这些部族其实已经没有很多族人了,当地的有关机构和组织在想办法帮助他们走出雨林,但是这对祖祖辈辈生活在这里早已和外界脱轨的他们来说显然是天方夜谭的一件事。
一些学者在研究他们的文化还有生理构造的过程中提出过哈赦的族人和现代的人类在生物学上的分类已经算不上同一种。
“他们的习性,文化,声带还有大脑的发育,其实更偏向于早期智人,也就是我们说的古人。”这是秦不迟碰到的一个来这里旅游的人说的,应该是个学者,但他到底是研究什么,秦不迟没问,那人也没说。
就像是身边一个人思考后的脱口而出刚好被他听到,他留意了一下,应了一声,但没有过多追问。
阿诺勉强用他学会的蹩脚的交流方式向这些人询问哈赦在哪里。
却不知道是哪个发音出了问题,面前的这群人突然开始情绪激动起来,将秦不迟几人吓了一跳,阿诺虽然胆子大,但是手里没有什么防身的东西,还是下意识的往后退了两步。
但好在陈初是冷静的,他拍了拍秦不迟的肩头示意他放心,随后走到这些人面前,比划说了几句。
很显然是有用的,那些人的情绪起伏依旧很大,但却没有要攻击他们的意思。
而在陈初继续和其中一个看起来年轻的领头人交涉时,秦不迟能明显感受到陈初的情绪异样。
他不知道为什么陈初可以和这些人毫无障碍的交流,也不知道这个时候他能做些什么,只知道陈初的面色越来越凝重,连带着他的心也一起被提了起来。

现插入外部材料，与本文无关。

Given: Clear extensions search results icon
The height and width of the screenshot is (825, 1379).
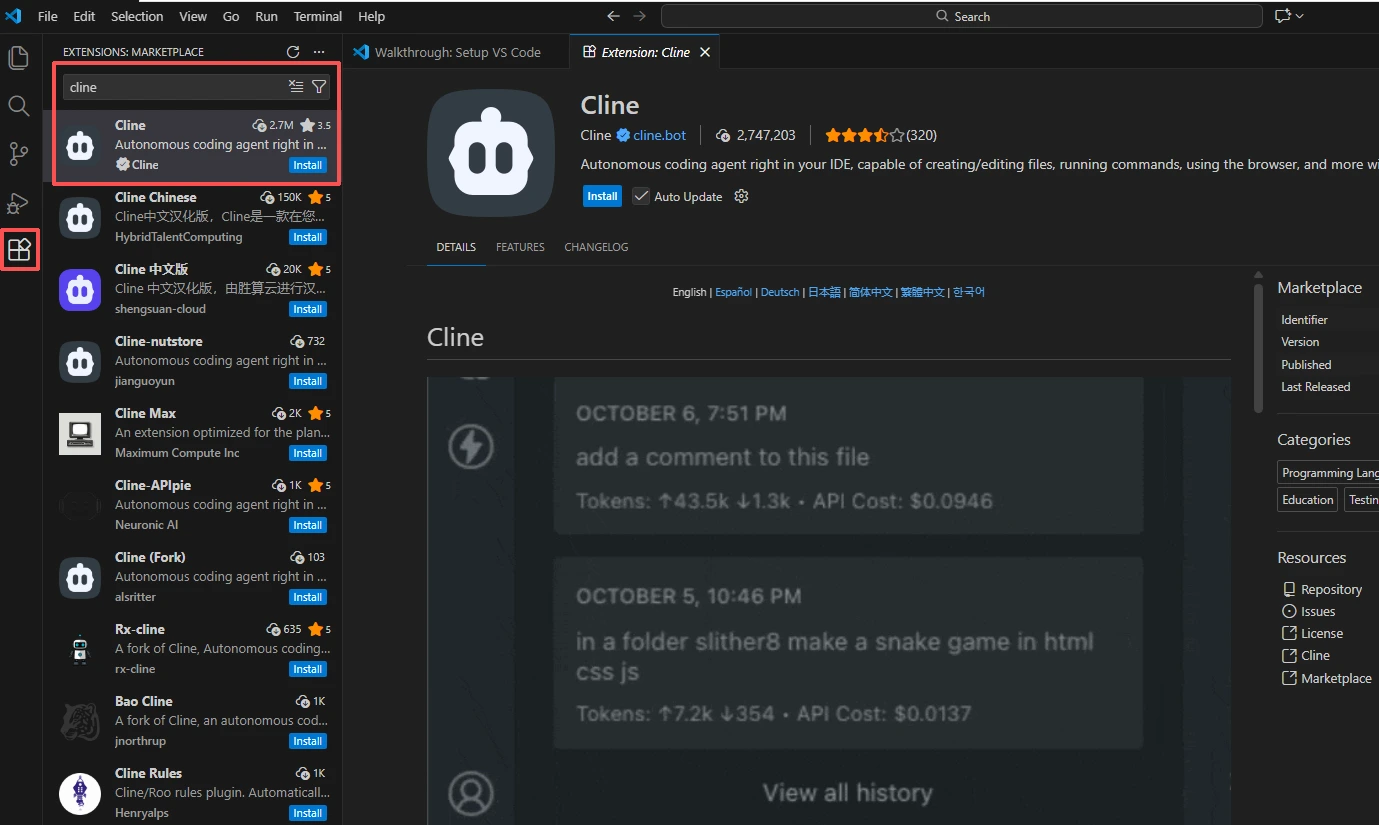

然而他来不及问陈初发生了什么,面前的一群人就给他们让开了一条路,领头的那个年轻人走在前面,意思是给他们带路。
陈初转过头只说了一句:“跟上来,哈赦出事了。”
随后就跟着那个年轻人一起走。
秦不迟和阿诺也忙不迭的跟上,着急于出事的哈赦,所以这些疑惑被他暂且抛到脑后。
年轻人领着他们往前面走,得益于他常年生活在雨林里的原因,他的肌肉发达,所以步子很快,后面的三人不得不跑着才能勉力跟上他。
他们越往里走,木屋的材质和留有的痕迹就让这些居所看起来时间越长久,秦不迟这时还能分心去观察周边——他没有来过这里,哈赦只在部落的外围和他交流,而且哈赦的住所在外面。
再往里的地方,秦不迟和那些学者都不被允许进入,所以大家推测往里是这一片部落中心的地方,很可能是他们祭祀的场所。
年轻人在一个木头堆砌起来的,一层一层堆叠的像塔一样的木屋前停下,这个“塔”和周边的木屋都不一样,对比之下,这个“塔”不像是他们能够搭建出来的建筑。
高耸,庞大。
秦不迟停下的大口的喘息,沙漠那场旅行恢复之后他太久没有锻炼,以至于他现在的体质实在一般,反观阿诺和陈初,倒是没有他反应这么大。
他抬眼看这个比木屋高出两倍还要多的“塔”,塔身有三层,每一层都是圆圆的“塔檐”,被绿色的叶子铺满。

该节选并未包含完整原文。